My Haynes is 221, and my American-sized (donkey reference)(6 foot, 220 or so pounds) fits w/o any issues. The driver's butt width (EDIT -- uh, the space in the car, not the width of the human, ed) is almost 20" wide in mine, and 18" for the passenger. For comparison, my kitchen chair is only 17" wide.
IMPORTANT SAFETY TIP -- do NOT measure the width of your wife and/or girlfriend's (donkey reference) when building your car, at any time!!
But then again, my almost same sized frame fit (snugly) into a genuine Lotus Seven S2, which is around minus-3 to "the book" (or 7" shorter, 7" narrower, etc than your proposed frame). It was like getting into a sleeping bag w/o unzipping it, and I don't think I could drive it w/ my shoes on, but.. I fit and I could drive it. I'm betting that a good number of "American sized" people who don't shop entirely at Robert Hall / Lane Bryant would fit into the the original.

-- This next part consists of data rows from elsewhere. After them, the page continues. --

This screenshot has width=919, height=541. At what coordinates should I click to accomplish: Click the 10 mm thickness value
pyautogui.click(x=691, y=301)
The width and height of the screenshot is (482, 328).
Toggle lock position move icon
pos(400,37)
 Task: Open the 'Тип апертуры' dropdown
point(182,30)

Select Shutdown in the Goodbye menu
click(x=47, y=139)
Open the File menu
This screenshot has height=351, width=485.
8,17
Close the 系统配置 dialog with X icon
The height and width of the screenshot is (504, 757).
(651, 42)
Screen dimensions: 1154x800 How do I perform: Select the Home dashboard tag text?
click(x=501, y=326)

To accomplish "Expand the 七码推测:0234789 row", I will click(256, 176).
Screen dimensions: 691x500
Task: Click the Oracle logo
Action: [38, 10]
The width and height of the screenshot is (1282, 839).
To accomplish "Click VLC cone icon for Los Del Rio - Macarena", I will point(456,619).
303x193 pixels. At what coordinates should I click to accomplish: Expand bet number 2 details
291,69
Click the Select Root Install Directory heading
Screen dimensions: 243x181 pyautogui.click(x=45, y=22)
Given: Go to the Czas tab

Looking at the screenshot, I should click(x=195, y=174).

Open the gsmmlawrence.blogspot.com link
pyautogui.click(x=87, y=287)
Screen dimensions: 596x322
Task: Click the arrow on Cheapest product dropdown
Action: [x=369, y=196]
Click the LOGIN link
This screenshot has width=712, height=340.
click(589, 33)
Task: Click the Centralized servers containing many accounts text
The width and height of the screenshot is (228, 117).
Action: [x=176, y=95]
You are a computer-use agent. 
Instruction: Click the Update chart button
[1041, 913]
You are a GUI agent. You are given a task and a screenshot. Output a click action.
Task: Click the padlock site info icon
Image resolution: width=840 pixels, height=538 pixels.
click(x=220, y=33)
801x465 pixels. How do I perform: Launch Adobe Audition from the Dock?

How did the Seven do it? Well, first off, the trans tunnel in our builds are, by comparison, massive -- 8" wide at the hip. The original Seven didn't have a frame running down that tube -- it was just a bit of aluminum sheet -- and if I recall correctly, the drive shaft is maybe 2" in diameter, so the entire hump is only 5" wide. EDIT -- the S2 had 16" butt spaces for both passenger and driver. /EDIT The original also had no side padding for your hips -- your butt sits on a "Bench" and you've got the aluminum drive tunnel on one side, and the aluminum/tube side panel on the other.